Decoupled Execution Paradigm Design

The decoupled execution paradigm (DEP) consists of three components: system architecture, programming model, and runtime system. The architecture view of DEP is shown in the below Figure.

dep-arch-web.jpg

  • System architecture. DEP decouples the nodes into data processing (data) nodes and compute nodes. Data nodes are further decoupled into compute-side data nodes and storage-side data notes. Compute-side data nodes are compute nodes that are dedicated for data processing. Storage-side data nodes are specially designed nodes that are connected to file servers with fast network. Compute-side data nodes reduce the size of computing generated data before sending it to storage nodes. Storage-side data nodes reduce the size of data retrieved from storage before sending it to compute-side data nodes. Writes will go through compute-side data nodes, whereas reads will go through the storage-side data nodes. Data nodes can provide simple data forwarding without any data size reduction, but the idea behind data nodes is to let the data nodes conduct the decoupled data-intensive operations and optimizations to reduce the data size and movement.

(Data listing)

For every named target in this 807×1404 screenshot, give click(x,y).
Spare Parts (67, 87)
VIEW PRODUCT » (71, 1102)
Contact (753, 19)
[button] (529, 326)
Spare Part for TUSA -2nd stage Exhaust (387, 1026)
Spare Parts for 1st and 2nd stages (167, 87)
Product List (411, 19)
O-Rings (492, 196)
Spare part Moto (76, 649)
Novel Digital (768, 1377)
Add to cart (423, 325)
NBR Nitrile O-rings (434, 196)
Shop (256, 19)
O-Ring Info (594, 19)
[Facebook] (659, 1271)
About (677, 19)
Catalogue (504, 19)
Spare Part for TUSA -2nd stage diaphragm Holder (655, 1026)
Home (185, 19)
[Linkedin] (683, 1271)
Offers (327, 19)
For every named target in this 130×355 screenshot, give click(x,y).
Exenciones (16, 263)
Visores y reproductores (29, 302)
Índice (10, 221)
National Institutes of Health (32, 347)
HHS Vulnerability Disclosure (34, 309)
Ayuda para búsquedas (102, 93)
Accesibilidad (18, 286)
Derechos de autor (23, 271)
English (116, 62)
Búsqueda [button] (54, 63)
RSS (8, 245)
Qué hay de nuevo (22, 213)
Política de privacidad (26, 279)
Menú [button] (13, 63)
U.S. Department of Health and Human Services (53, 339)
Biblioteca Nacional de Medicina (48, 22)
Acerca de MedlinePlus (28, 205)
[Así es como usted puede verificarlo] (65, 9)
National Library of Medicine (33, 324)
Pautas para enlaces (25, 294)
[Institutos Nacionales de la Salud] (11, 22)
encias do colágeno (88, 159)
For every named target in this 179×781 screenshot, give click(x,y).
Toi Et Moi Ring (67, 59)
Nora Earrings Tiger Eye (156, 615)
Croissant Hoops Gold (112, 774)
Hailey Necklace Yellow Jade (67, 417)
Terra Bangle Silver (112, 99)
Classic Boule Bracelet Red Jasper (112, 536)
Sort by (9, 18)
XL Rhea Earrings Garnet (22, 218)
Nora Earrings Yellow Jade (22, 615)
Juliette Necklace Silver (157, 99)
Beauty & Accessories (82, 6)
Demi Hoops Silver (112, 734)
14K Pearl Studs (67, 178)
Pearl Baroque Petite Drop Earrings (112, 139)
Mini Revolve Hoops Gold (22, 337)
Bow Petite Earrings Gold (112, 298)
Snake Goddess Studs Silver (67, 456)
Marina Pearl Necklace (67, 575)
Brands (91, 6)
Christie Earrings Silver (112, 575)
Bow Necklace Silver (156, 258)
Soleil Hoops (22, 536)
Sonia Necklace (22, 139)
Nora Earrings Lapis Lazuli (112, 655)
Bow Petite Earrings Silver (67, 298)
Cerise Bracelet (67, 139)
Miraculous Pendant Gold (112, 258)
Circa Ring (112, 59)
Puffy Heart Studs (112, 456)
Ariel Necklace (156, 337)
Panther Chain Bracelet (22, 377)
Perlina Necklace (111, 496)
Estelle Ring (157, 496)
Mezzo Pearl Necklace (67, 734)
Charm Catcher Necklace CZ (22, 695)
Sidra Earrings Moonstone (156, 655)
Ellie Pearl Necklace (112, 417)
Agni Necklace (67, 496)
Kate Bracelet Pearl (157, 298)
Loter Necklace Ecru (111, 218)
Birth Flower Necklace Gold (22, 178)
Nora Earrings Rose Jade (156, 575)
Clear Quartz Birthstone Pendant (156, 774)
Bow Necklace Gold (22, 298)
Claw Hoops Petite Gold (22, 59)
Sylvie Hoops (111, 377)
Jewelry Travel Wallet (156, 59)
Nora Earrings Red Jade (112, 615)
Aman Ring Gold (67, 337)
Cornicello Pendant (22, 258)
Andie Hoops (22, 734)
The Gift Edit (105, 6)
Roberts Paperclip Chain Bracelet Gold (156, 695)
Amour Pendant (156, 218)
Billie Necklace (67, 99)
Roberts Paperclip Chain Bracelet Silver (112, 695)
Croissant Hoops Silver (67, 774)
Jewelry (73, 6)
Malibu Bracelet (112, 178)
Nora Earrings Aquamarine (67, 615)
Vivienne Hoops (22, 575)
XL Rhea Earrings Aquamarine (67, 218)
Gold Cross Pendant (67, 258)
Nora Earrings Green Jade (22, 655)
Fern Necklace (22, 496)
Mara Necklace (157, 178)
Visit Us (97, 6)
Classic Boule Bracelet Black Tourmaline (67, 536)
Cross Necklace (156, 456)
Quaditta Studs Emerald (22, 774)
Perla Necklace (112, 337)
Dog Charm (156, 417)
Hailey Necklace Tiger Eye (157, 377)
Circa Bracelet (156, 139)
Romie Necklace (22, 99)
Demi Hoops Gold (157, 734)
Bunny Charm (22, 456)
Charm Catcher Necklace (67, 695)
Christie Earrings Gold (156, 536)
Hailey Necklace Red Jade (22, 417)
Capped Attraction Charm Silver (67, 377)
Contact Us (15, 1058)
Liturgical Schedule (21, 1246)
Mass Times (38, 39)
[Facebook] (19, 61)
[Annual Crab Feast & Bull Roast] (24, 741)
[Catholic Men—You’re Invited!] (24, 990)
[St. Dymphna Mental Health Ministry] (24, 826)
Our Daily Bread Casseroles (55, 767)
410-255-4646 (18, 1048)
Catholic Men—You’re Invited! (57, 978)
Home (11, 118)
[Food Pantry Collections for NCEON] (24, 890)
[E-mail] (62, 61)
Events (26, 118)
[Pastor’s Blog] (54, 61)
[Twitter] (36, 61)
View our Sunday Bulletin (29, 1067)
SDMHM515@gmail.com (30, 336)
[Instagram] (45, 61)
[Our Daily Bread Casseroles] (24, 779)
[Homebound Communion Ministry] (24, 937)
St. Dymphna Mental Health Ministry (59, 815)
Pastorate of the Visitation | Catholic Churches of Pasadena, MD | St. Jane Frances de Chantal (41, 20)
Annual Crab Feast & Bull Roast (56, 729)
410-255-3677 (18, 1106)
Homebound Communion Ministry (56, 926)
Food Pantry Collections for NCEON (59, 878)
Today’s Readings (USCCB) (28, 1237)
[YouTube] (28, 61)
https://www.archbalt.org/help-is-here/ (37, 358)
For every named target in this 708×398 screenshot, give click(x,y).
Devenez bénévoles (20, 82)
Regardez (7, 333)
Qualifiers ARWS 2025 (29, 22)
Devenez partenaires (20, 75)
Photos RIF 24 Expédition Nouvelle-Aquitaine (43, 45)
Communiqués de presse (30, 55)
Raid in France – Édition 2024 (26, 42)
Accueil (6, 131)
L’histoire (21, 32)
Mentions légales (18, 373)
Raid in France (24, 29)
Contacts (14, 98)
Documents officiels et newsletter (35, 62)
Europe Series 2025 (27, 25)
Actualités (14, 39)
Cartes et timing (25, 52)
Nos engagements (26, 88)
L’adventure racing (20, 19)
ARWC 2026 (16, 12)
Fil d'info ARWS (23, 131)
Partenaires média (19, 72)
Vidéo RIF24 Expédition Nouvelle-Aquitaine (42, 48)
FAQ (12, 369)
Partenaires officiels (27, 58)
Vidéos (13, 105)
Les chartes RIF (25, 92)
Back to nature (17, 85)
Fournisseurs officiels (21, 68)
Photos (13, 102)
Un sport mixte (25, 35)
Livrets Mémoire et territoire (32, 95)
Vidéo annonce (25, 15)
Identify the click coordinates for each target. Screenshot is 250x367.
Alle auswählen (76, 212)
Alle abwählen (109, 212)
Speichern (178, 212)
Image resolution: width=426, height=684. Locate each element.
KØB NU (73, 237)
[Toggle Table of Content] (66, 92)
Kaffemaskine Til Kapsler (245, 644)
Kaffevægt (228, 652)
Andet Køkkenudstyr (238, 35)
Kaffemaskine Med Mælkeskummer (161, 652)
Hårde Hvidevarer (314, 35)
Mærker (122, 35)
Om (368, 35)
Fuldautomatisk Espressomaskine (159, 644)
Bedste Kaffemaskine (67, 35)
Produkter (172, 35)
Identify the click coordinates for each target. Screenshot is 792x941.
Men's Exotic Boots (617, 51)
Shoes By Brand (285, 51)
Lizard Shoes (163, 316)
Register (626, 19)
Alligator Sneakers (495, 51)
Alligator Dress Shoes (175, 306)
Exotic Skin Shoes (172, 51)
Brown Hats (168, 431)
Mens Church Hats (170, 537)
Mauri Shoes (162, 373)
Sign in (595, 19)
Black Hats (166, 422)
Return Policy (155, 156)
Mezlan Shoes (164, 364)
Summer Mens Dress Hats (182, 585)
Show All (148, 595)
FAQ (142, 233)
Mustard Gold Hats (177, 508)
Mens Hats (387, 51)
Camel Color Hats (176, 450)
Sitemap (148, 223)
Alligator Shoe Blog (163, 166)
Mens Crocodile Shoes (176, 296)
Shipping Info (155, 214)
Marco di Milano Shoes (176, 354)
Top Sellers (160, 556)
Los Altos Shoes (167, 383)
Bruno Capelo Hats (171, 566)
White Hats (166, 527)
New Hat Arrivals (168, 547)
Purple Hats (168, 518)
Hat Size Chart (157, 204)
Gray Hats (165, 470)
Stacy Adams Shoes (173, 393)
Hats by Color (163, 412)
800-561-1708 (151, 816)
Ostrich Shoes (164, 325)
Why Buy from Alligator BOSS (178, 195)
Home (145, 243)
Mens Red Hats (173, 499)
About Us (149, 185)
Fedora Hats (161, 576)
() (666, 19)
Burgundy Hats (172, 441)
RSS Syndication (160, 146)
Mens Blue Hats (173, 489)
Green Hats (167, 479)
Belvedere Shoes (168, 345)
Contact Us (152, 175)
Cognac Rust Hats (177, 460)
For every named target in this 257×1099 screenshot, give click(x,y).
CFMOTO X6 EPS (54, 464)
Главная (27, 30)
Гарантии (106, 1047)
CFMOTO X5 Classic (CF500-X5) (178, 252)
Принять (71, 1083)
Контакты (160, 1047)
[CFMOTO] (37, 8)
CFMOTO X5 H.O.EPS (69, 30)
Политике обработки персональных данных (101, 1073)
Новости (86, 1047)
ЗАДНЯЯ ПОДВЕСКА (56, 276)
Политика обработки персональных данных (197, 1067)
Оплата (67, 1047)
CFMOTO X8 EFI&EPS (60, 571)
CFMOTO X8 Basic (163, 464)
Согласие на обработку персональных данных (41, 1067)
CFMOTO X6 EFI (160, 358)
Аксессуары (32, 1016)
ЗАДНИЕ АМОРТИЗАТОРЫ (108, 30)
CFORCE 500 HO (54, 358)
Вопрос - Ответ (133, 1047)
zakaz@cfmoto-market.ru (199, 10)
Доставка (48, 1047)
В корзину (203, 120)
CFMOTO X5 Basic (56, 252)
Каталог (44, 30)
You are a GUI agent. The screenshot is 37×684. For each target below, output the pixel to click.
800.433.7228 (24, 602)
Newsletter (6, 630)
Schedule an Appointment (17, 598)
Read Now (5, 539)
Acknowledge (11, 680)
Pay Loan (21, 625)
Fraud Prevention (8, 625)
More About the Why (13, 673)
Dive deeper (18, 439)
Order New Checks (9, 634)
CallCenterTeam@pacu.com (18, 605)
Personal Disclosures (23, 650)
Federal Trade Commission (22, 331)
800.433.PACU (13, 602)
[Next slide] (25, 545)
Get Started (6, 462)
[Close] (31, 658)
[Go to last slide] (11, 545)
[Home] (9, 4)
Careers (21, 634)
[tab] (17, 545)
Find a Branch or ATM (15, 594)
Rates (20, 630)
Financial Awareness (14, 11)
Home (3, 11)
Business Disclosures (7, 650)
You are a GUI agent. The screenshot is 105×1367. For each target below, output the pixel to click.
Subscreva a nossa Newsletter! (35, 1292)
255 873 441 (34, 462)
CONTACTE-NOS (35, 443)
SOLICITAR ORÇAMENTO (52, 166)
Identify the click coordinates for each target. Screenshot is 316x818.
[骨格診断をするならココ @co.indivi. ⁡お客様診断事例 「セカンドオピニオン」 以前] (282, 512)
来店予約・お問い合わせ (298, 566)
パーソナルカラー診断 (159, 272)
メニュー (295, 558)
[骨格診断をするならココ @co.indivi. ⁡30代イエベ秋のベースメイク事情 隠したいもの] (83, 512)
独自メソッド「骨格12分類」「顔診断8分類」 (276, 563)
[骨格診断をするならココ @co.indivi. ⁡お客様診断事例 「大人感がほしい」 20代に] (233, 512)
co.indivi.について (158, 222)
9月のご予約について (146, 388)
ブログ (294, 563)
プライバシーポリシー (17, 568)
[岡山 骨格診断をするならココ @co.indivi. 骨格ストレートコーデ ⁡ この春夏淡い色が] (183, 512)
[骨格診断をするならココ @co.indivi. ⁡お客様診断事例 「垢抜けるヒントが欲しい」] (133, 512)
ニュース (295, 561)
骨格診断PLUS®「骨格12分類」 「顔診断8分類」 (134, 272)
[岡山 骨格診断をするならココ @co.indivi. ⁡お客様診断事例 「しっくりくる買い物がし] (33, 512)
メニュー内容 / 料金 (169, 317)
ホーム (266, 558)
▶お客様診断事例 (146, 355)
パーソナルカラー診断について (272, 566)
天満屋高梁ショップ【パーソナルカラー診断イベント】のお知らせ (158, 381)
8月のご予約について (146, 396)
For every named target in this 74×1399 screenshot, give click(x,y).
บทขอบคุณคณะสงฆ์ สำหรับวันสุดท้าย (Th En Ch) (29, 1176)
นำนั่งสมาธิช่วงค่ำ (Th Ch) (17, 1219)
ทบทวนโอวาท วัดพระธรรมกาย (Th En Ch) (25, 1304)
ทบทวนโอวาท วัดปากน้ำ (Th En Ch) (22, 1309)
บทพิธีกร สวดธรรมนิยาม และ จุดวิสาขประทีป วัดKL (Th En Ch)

Exercise tasks -
A: According to the decoupled execution paradigm text, which kind of data node do reads go through?
B: Can you print the rows, starting with the first line of the data listing and going on through the line that contains "14K Pearl Studs (67, 178)"?

Answers by task -
A: Reads go through the storage-side data nodes.

B:
For every named target in this 807×1404 screenshot, give click(x,y).
Spare Parts (67, 87)
VIEW PRODUCT » (71, 1102)
Contact (753, 19)
[button] (529, 326)
Spare Part for TUSA -2nd stage Exhaust (387, 1026)
Spare Parts for 1st and 2nd stages (167, 87)
Product List (411, 19)
O-Rings (492, 196)
Spare part Moto (76, 649)
Novel Digital (768, 1377)
Add to cart (423, 325)
NBR Nitrile O-rings (434, 196)
Shop (256, 19)
O-Ring Info (594, 19)
[Facebook] (659, 1271)
About (677, 19)
Catalogue (504, 19)
Spare Part for TUSA -2nd stage diaphragm Holder (655, 1026)
Home (185, 19)
[Linkedin] (683, 1271)
Offers (327, 19)
For every named target in this 130×355 screenshot, give click(x,y).
Exenciones (16, 263)
Visores y reproductores (29, 302)
Índice (10, 221)
National Institutes of Health (32, 347)
HHS Vulnerability Disclosure (34, 309)
Ayuda para búsquedas (102, 93)
Accesibilidad (18, 286)
Derechos de autor (23, 271)
English (116, 62)
Búsqueda [button] (54, 63)
RSS (8, 245)
Qué hay de nuevo (22, 213)
Política de privacidad (26, 279)
Menú [button] (13, 63)
U.S. Department of Health and Human Services (53, 339)
Biblioteca Nacional de Medicina (48, 22)
Acerca de MedlinePlus (28, 205)
[Así es como usted puede verificarlo] (65, 9)
National Library of Medicine (33, 324)
Pautas para enlaces (25, 294)
[Institutos Nacionales de la Salud] (11, 22)
encias do colágeno (88, 159)
For every named target in this 179×781 screenshot, give click(x,y).
Toi Et Moi Ring (67, 59)
Nora Earrings Tiger Eye (156, 615)
Croissant Hoops Gold (112, 774)
Hailey Necklace Yellow Jade (67, 417)
Terra Bangle Silver (112, 99)
Classic Boule Bracelet Red Jasper (112, 536)
Sort by (9, 18)
XL Rhea Earrings Garnet (22, 218)
Nora Earrings Yellow Jade (22, 615)
Juliette Necklace Silver (157, 99)
Beauty & Accessories (82, 6)
Demi Hoops Silver (112, 734)
14K Pearl Studs (67, 178)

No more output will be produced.